Of the alternate methods used in the present study, the parametric bootstrap and asymptotic sampling gave similar results for variance components and heritability as REML estimates for all the traits under study. Even though the methods were different, the underlying assumptions are the same and give rise to similar results. Nonparametric bootstrap is well-known for estimating the uncertainties in the data by generating a distribution of estimates. In our study, we have used the BLUP predictions for resampling to create new datasets. However, BLUP is a shrinkage estimator, and as a result, there can be a bias in the estimate of heritability; however, the bias can be reduced by sampling under appropriate assumptions. The NPBS scheme 3 has minimum assumptions, and also, the confidence interval constructed by this method encompassed the heritability estimated by the REML method. The Bayesian posterior mode for BW, BD, and K yielded heritability estimates similar to REML heritability; however, there were slight differences in the variance estimated from both methods.

We conclude that this study with 1413 observations representing 78 full-sib families has provided sufficient information to estimate the heritability of the traits analyzed with acceptable confidence using REML. Based on our study, we recommend to use the NPBS scheme 3 or Bayesian methods to estimate the heritability and its standard error when the information content of the data is in doubt.

Conclusion

Variance components and heritabilities are point estimates surrounded by statistical uncertainty. Confidence intervals derived from the standard error of the estimate describe the uncertainty of the estimate. The REML method assumes an underlying normal distribution leading to asymptotic normality of the estimators, but this may not hold for small sample sizes. When it is challenging to ascertain adequate sample sizes, it is possible to use sampling-based methods to generate a full distribution of estimates.
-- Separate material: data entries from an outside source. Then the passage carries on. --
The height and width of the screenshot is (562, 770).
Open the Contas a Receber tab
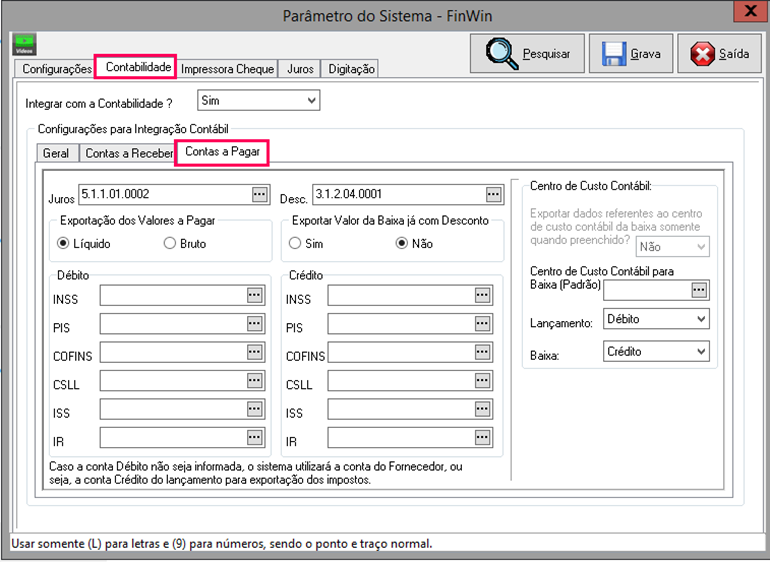tap(128, 154)
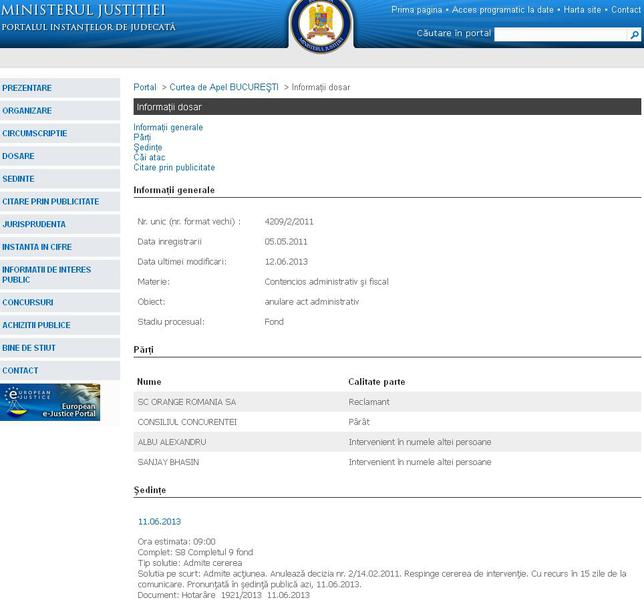Screen dimensions: 644x600
Task: Go to Prima pagina
Action: (416, 9)
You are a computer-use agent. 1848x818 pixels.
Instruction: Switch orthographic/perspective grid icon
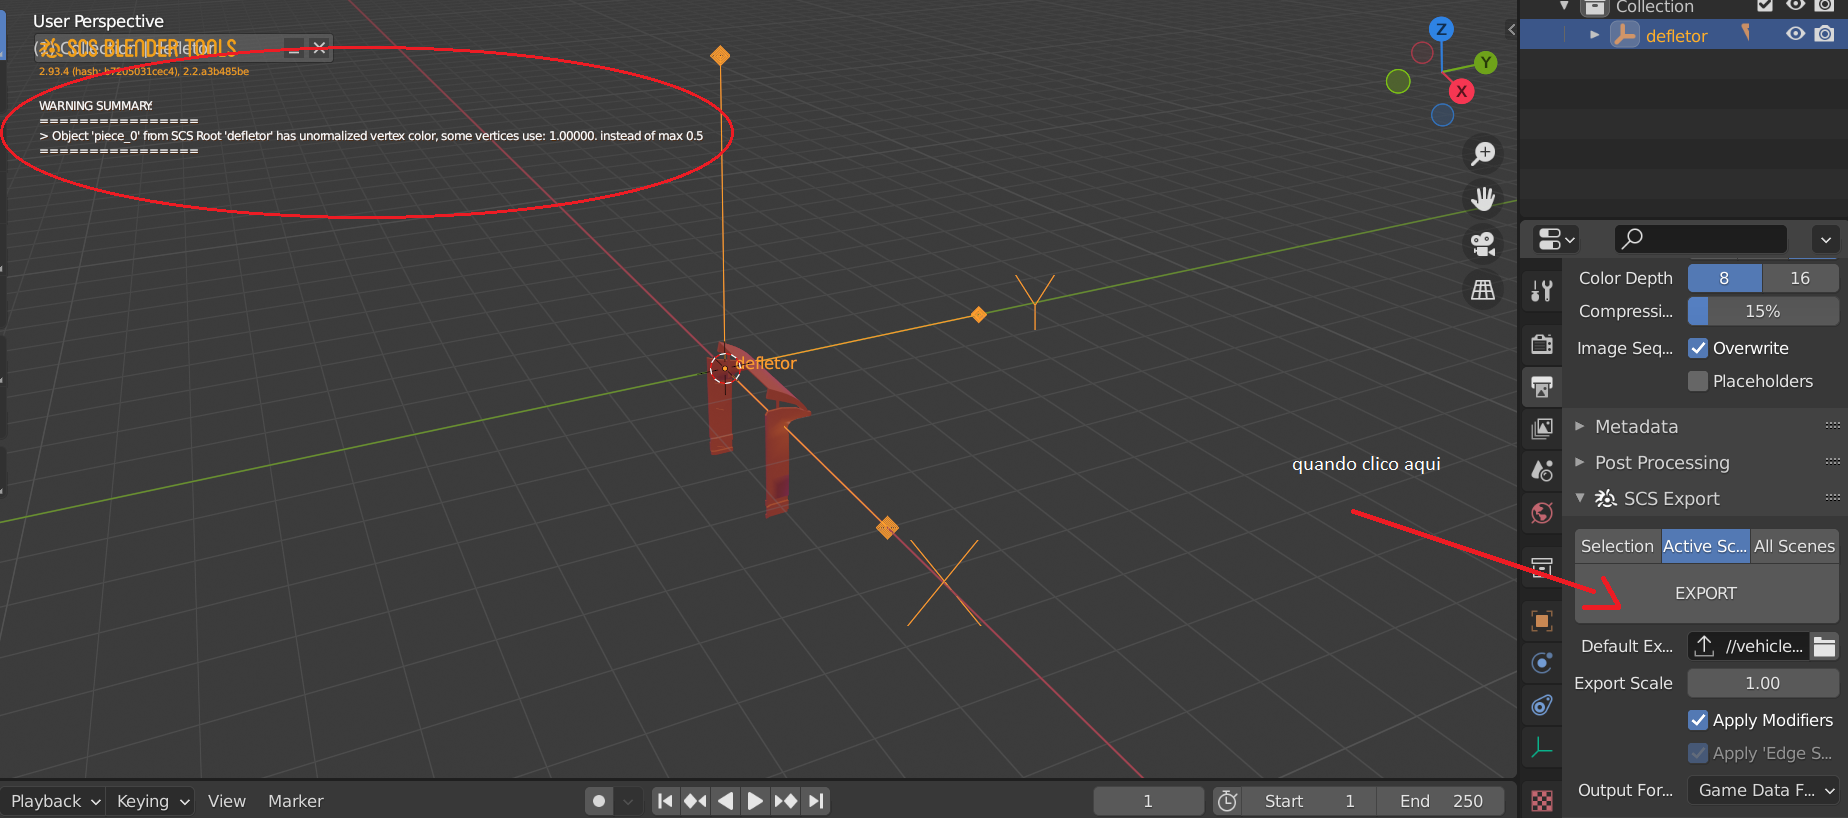pyautogui.click(x=1483, y=290)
In the present study, the REML estimates of variance components, heritability and the associated uncertainties for three traits were compared with different sampling-based approaches to understand if the data had sufficient information for the asymptotic assumptions to hold.

Even though the parametric bootstrap and asymptotic sampling yielded precisely the same variance components for all three traits as those estimated from the REML method, these two methods also assume multivariate normality under a large sample theory like REML, hence not the methods of the first choice. Moreover, the second moment of the assumed multivariate normality from which the parametric bootstrap and asymptotic sampling were performed was the REML estimate of variance components. The NPBS estimates vary based on the assumptions, where the stronger the assumption, the tighter was the distribution. Based on the NPBS results, obtaining the bootstrap sample by independently resampling the genetic and residual components is not valid because of the effect of shrinkage on the genetic effects meaning their estimates are correlated with the residual effects. However, it is necessary to randomize the family effects to sample the parameter space adequately. The REML solution for BW was within 1 SD, and BD and K within 2 SD of the bootstrap mean based on the randomization of family effects, indicating strong confidence in REML solutions. The heritability estimated from the mode of Bayesian posterior density did not deviate from the REML heritability for all traits. The randomized NPBS with linked genetic and residual effects is the sampling method with the least assumptions. To ascertain the adequacy of the sample size to estimate reliable genetic variation, we recommend NPBS scheme 3 as it provides high overlap with REML calculations and requires the least assumptions. The present study shows that the heritability estimated from different methods and schemes are similar to the REML estimates and the confidence intervals are of similar magnitude and largely overlapping. Hence, it is concluded that the present data set meets the assumptions made for likelihood analysis, and the heritability is well estimated by REML.